I am thoroughly enjoying this thread! Rembrandt makes me absolutely swoon with his flaring turquoise and gold. <3


----------



## lilnaugrim (Mar 27, 2013)

Thank you Pony!!! He's my first boy to actually live (and is STILL living!) so he's my special baby!

CND, that's actually not a true mustard, he's close but not quite! The definition of a Mustard Gas is: Dark body (blue or black) with yellow fins and a blue/black outlining band. Remmy used to be a true MG but then he grew up and his colors bled so he's not as defined as I'd like him to be but he's still my darling!


----------



## CNDBETTAS (Jun 21, 2014)

Wow!! Thanks Lilnaugrim!! Your knowledge of Bettas and their tail/color type is AMAZING! I hope one day I learn HALF as much as you have! I know who I am asking if I ever have a question tho LOL!


----------



## lilnaugrim (Mar 27, 2013)

Haha, thanks CND! Just keep on asking questions and doing reserach and you'll surprise yourself one day when you look back and realize how much you've learned! I certainly have in a year and a half!


----------



## BerryBlue256 (Apr 25, 2014)

One of my boys Leo


----------



## BerryBlue256 (Apr 25, 2014)

Other boy Navy


----------



## tntristan12 (Jun 10, 2014)

The contest is now officially closed for entries! I've been looking over the pictures, and determining my top three favorites. Results are coming soon


----------



## tntristan12 (Jun 10, 2014)

Thank you all, for posting in this competition! I know I'm a few days late, because the fourth of July weekend got the best of me. If anything this gave people an extra couple of days to submit. Anyway, before I get to my top three spots, here's a couple of "honorable mentions" that I felt deserved being noted!



Tree said:


> Here's my favorite flare of one of my boys. =)

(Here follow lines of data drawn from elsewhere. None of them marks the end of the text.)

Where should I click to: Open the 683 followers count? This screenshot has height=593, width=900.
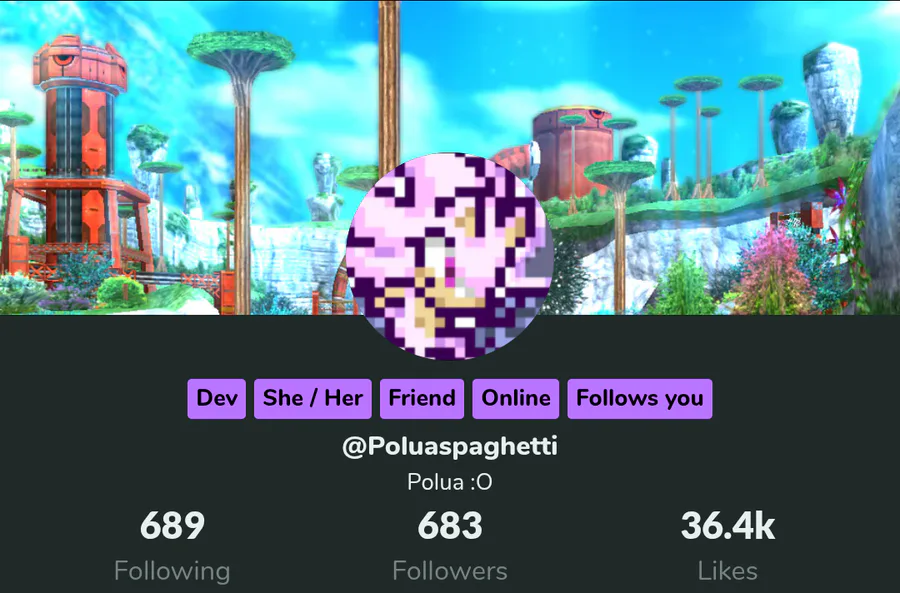[x=449, y=525]
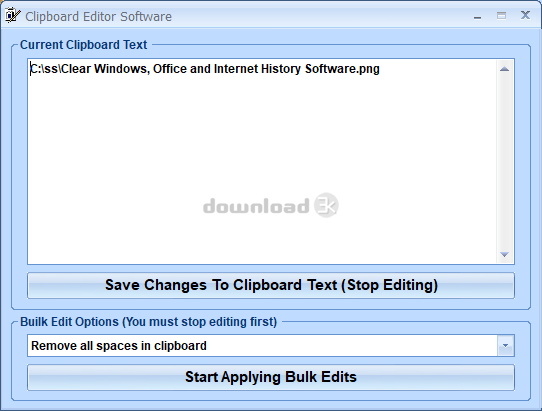Click the vertical scrollbar track of the clipboard text box
Viewport: 542px width, 411px height.
[504, 162]
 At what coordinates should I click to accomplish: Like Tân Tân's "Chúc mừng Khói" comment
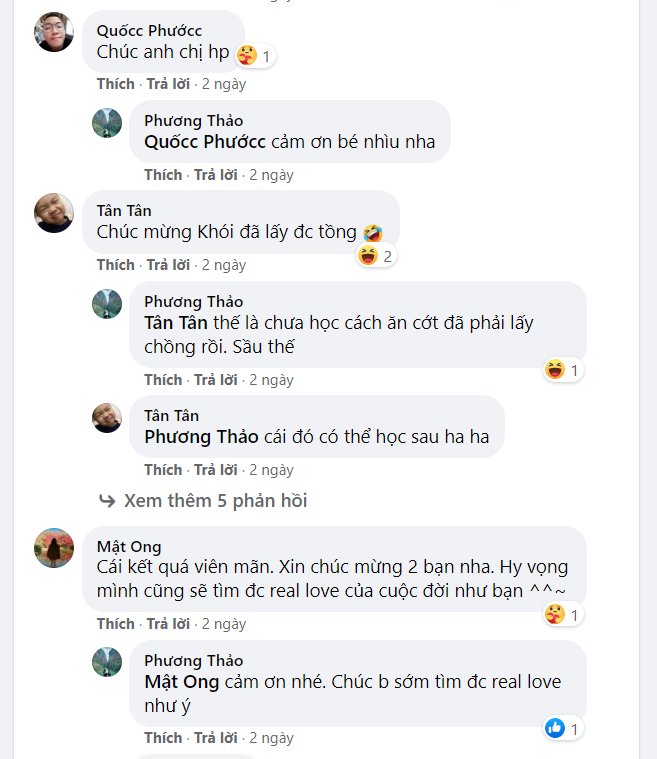(x=115, y=265)
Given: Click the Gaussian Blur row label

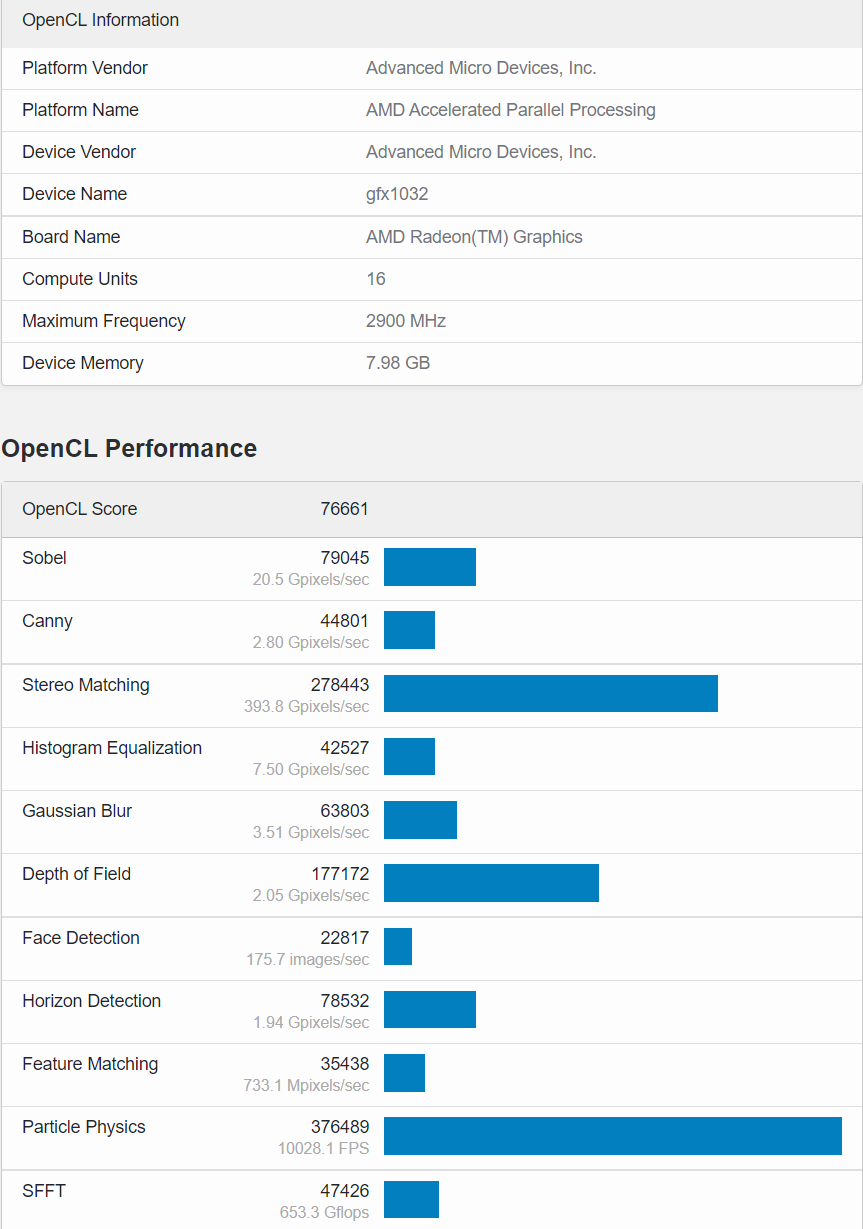Looking at the screenshot, I should 77,811.
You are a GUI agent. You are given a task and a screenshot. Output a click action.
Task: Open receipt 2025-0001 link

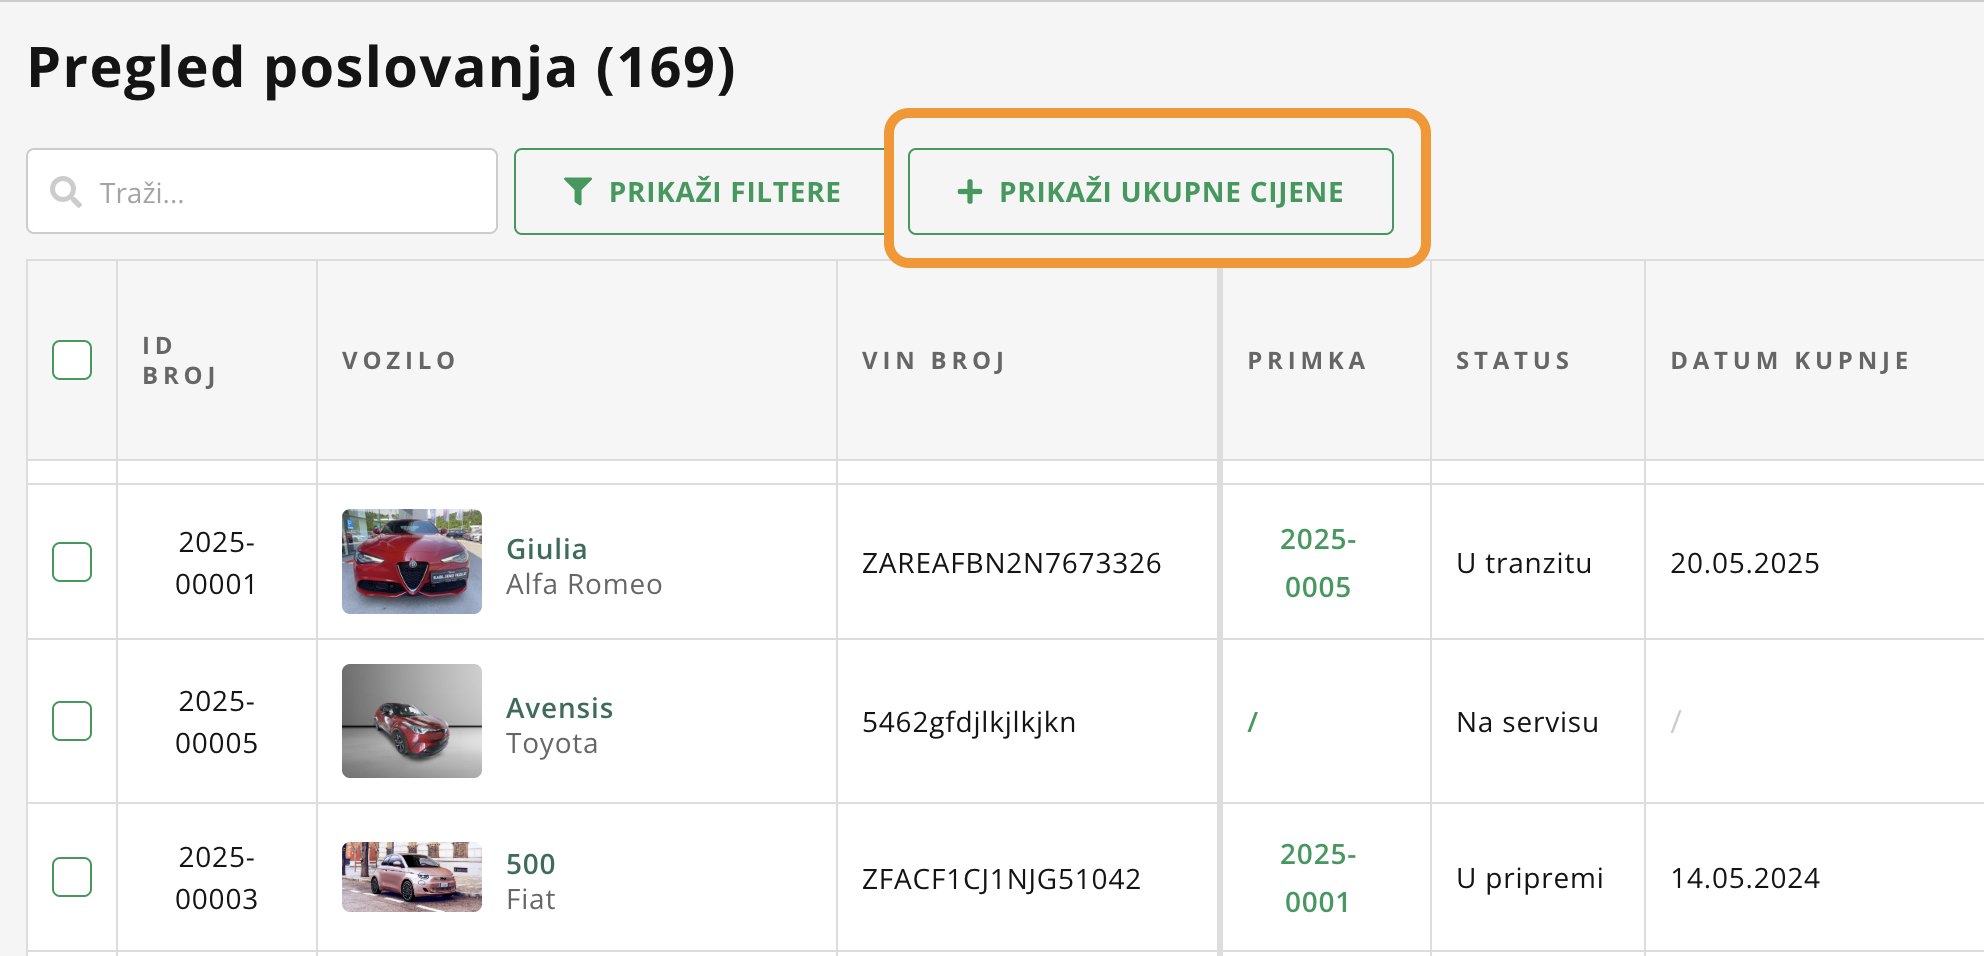1318,878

I love the coloration on this fish. Beautiful photo, and the plants in the background really bring out the contrast.



Jonthefish said:


> Better be careful , he is very menacing ! :bluelaugh:


This perhaps isn't the most glamorous photo, but I love the spirit on display here. The betta is cute, and certainly thinks it's 100x its actual size. The text at the top gave me a chuckle. I totally imagine your fish thinks it's the top dog!

AND NOW TO THE FINALISTS!



PonyJumper101 said:


> My best flare photo of one of my boys. I take many flare photos but this one is my all time favorite. The photo was taken in February 2014.
> 
> This is my halfmoon marbled boy, Montego. He flares at fingers, cameras, cell phones, pens/pencils/markers, cords, bugs, dust.....lol he flares at everything which makes it easy for me to get a flare photo.
> *
> >>Use the TOP photo for the contest. Other photos are just examples of my flare photography of Montego.<<*


Taking the third place in this competition, but by no means for lack of beauty is this wonderful fishy here, who is proudly displaying his stuff for all to see. What I was most struck by was the clear gill-cover and the red, white, and black coloration. This fish almost looks like a tiny koi bred with a betta fish.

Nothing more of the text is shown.